"Yes, our electoral system is in substantial ways anti-democratic, and the influence of money in politics is pernicious, and Republicans suppress the vote in earnest. But those things have been true forever. They are a given. The job of capitalizing on the enormous demographic disadvantage that the upper class faces in the class war falls to the Democratic party. The Democratic party, however, has never had any interest in really capitalizing on it.

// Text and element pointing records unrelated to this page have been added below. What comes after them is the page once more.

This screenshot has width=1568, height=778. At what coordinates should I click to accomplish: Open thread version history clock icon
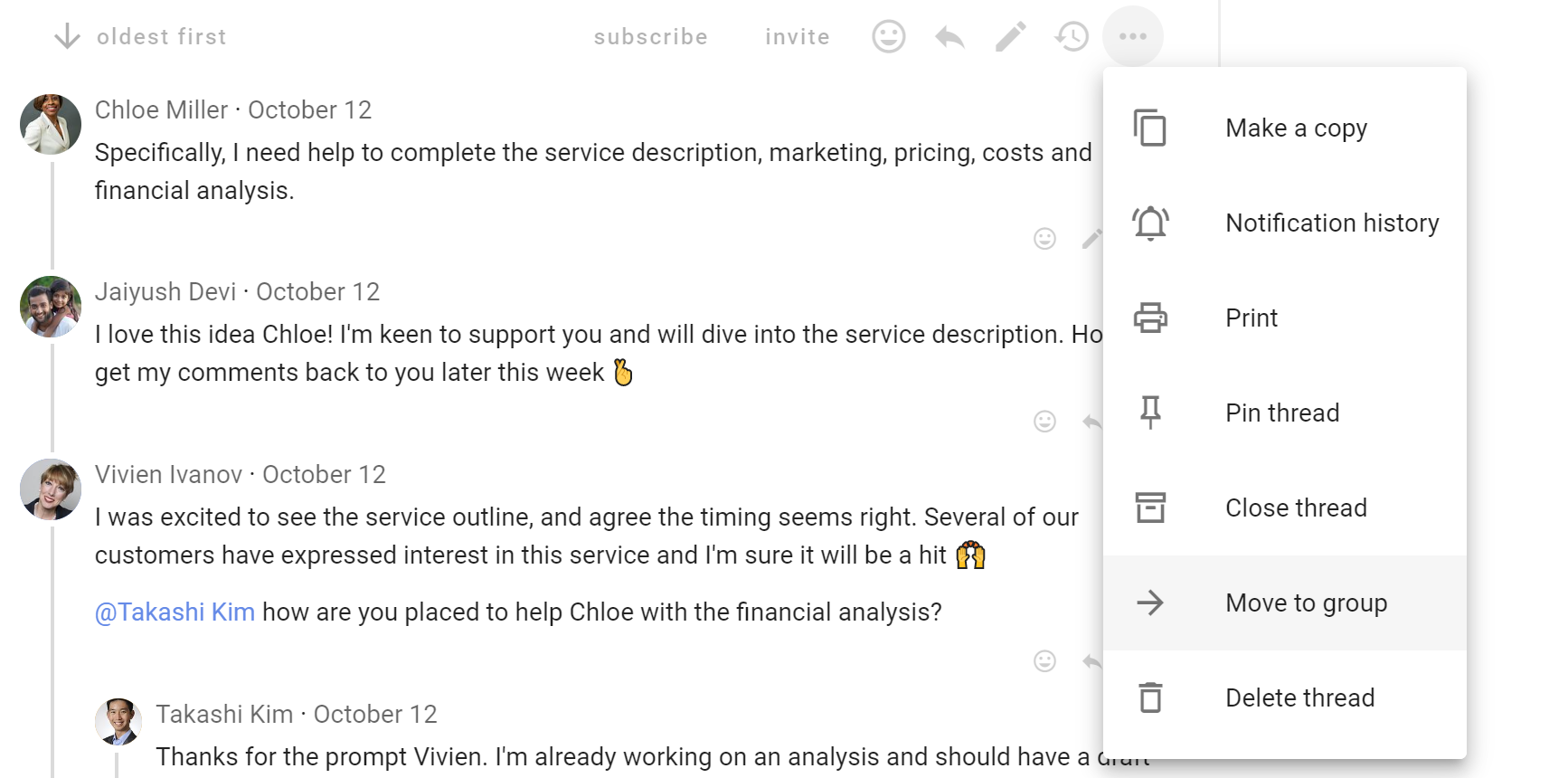1072,37
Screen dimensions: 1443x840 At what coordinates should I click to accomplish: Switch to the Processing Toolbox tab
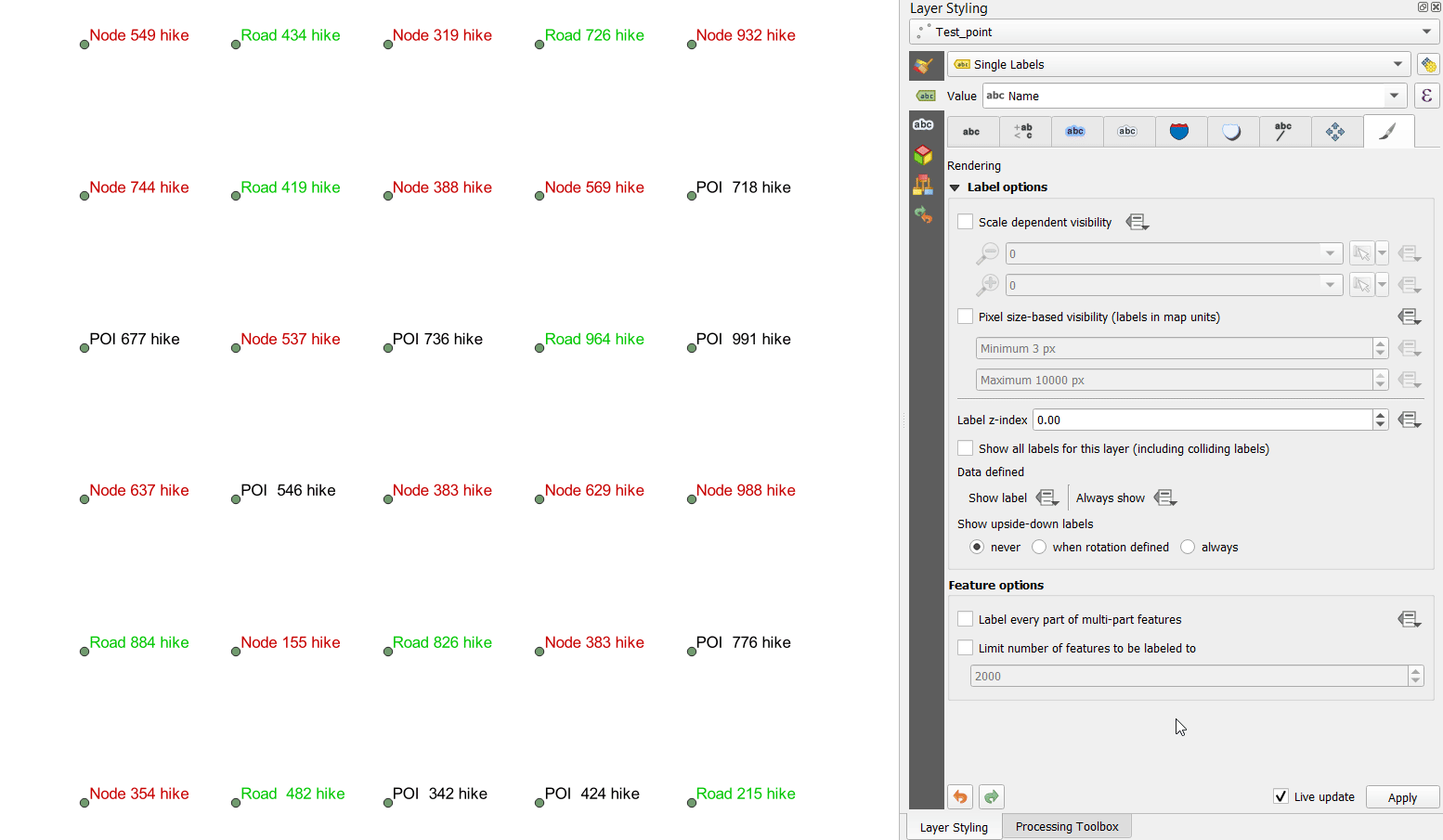pos(1066,826)

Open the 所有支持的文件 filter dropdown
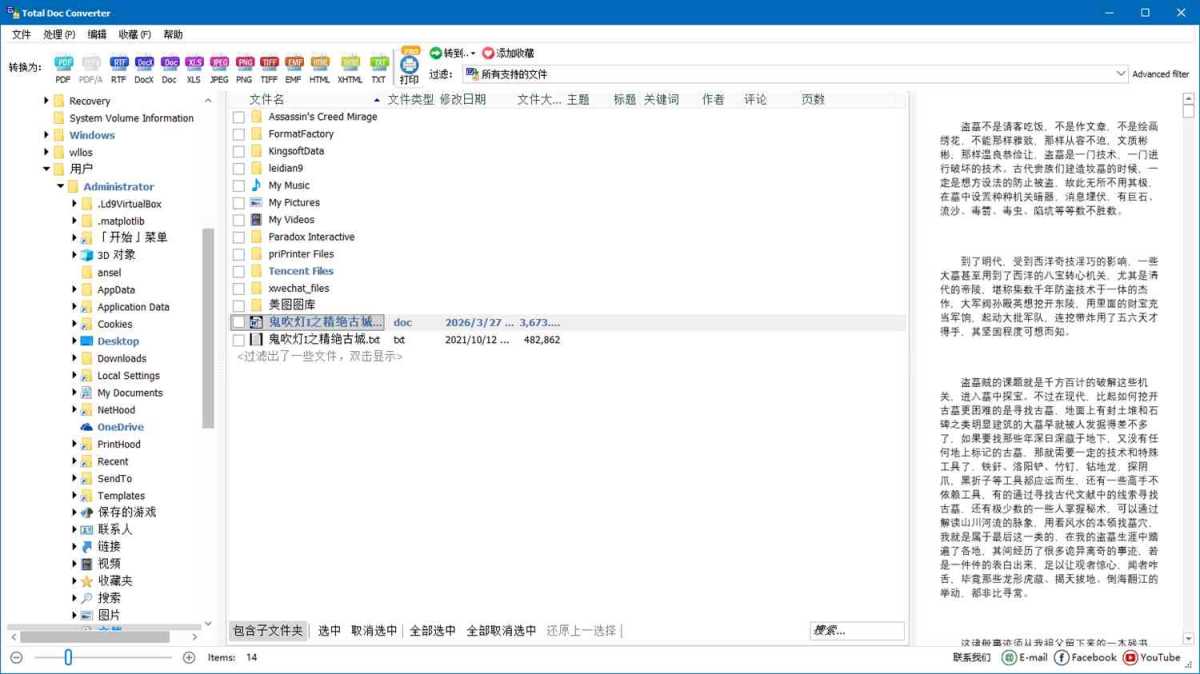[1120, 73]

"Now, Bernie Sanders is threatening to make the class war reality by winning the Democratic presidential nomination. His biggest obstacle is not the Republican candidate – a rich, evil cartoon man who is a perfect foil for Bernie’s analysis of what plagues us – but the Democratic establishment. In their eyes, he is an existential threat to their traditional approach of determining their stance on moral issues by finding a point halfway between 'What’s right' and 'What the Koch brothers are advocating via attack ads.'
"You can sense their panic, rising like tree sap. As time grows shorter and the polls in Iowa and New Hampshire trend in Bernie’s favor, the Third Way-style Democrats voice increasingly desperate warnings that a party that lost to Trump may be about to make a mistake. The Wall Street set throws more money at Joe Biden; the famous columnists who backed the Iraq war sound the alarm about unelectability; the candidate who lost to a reality television clown joins in the doomsaying. A Hollywood casting agency specializing in budget comedies could not assemble a less credible group of opponents. One of Bernie Sanders’ greatest advantages in the race is that many of the most unlikable hypocrites in America despise him."
The rest of the story:
Bernie Sanders' real obstacle is not Trump. It's the Democratic establishment. by Hamilton Nolan (The Guardian)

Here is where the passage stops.